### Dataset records
----------
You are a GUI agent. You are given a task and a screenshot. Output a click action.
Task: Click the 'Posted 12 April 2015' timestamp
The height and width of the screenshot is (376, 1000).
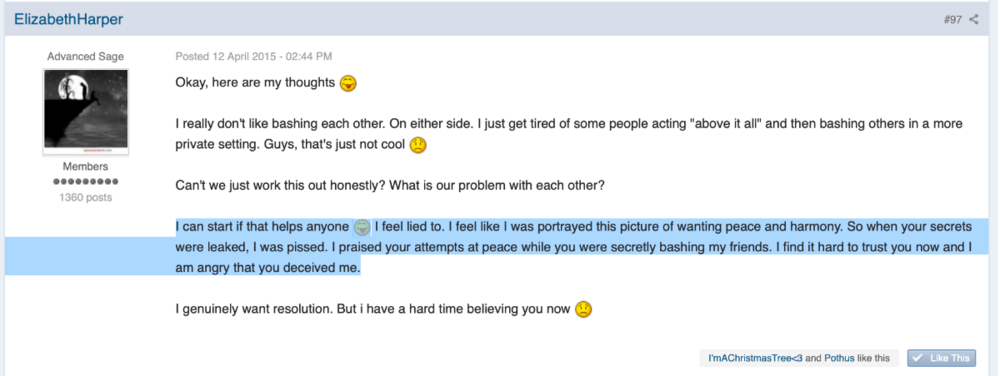tap(254, 57)
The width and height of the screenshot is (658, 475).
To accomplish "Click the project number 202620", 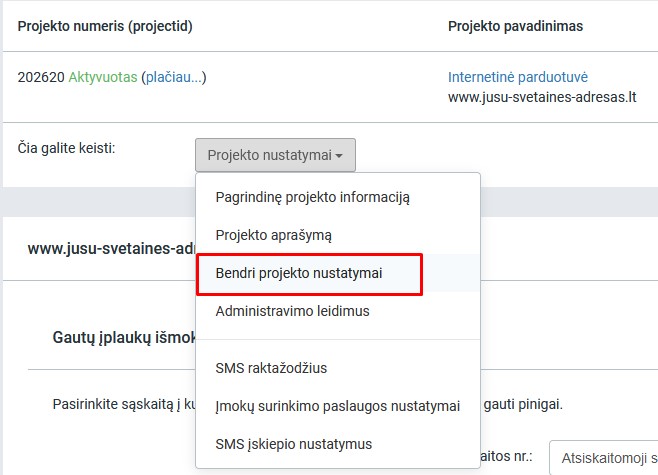I will tap(41, 77).
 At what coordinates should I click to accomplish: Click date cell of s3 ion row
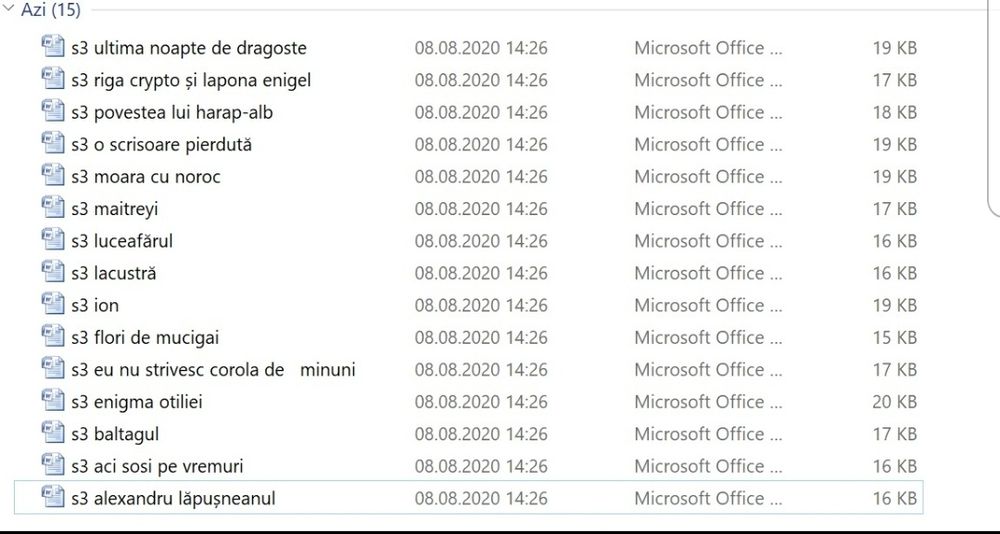(x=481, y=305)
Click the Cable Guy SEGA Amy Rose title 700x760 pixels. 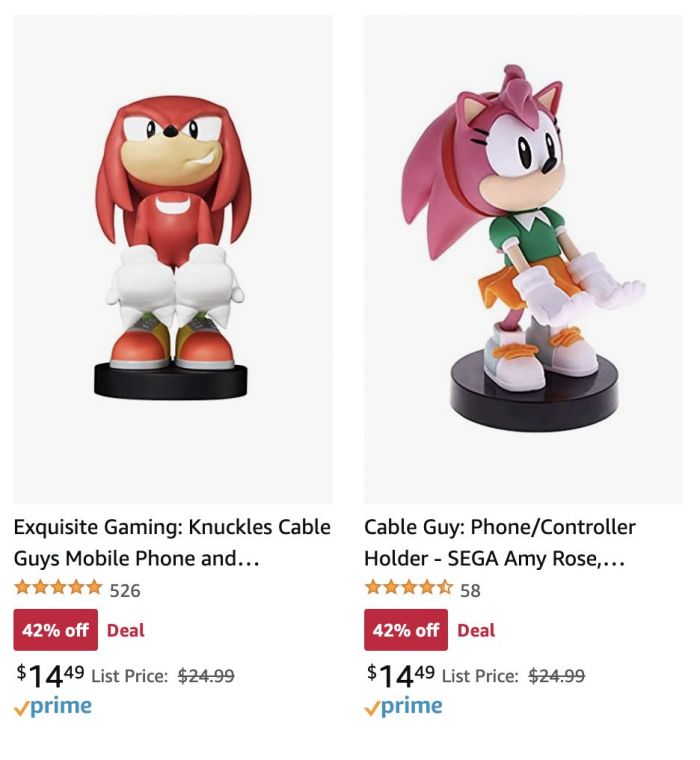(500, 542)
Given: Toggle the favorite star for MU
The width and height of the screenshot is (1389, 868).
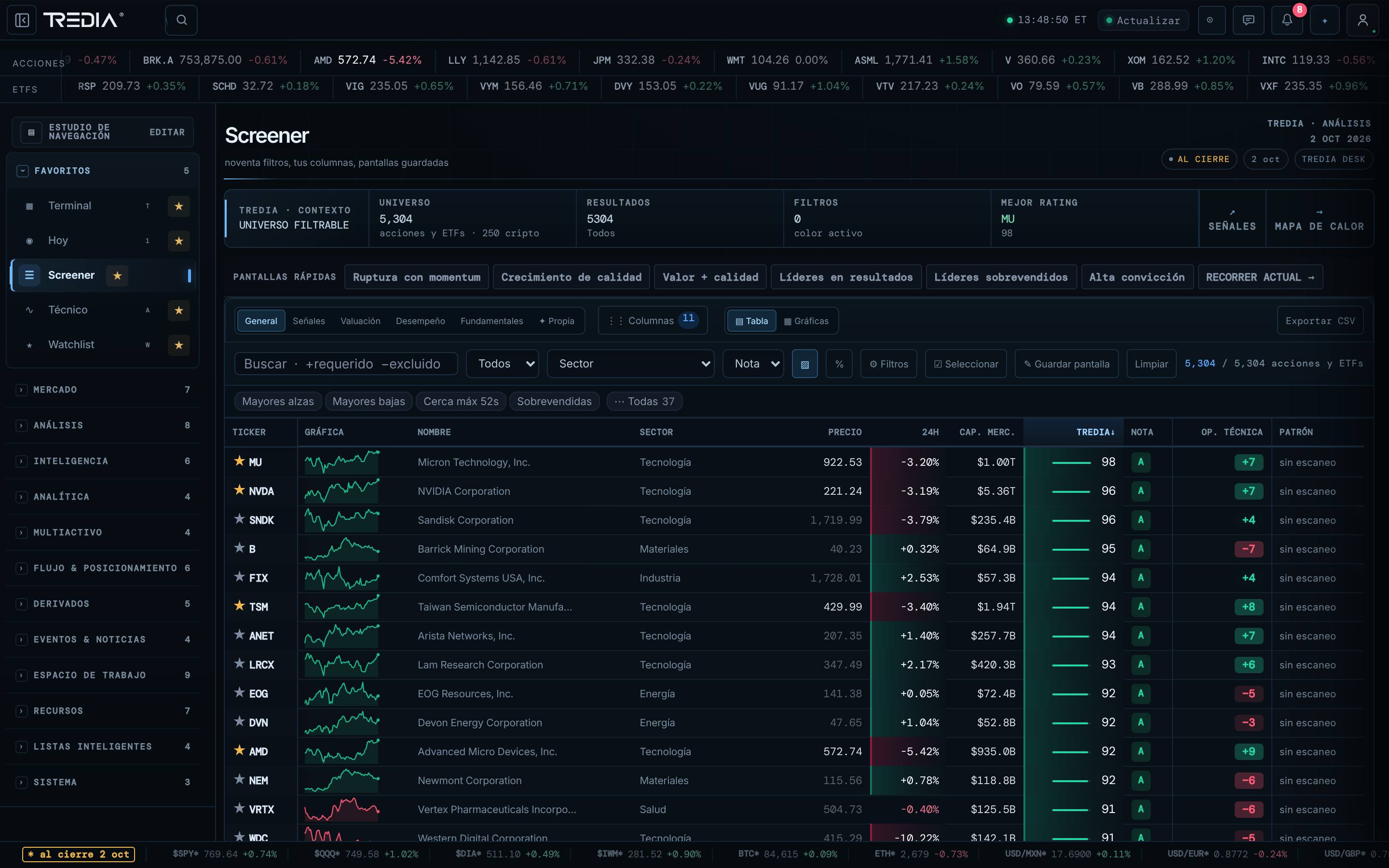Looking at the screenshot, I should (239, 461).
----------
### What the task requires
Pictures don't belong in the copy. Retype exactly the lines from the one with "Given: Toggle the favorite star for MU" through the last line of the records.

### Solution to the problem
Given: Toggle the favorite star for MU
The width and height of the screenshot is (1389, 868).
Looking at the screenshot, I should (239, 461).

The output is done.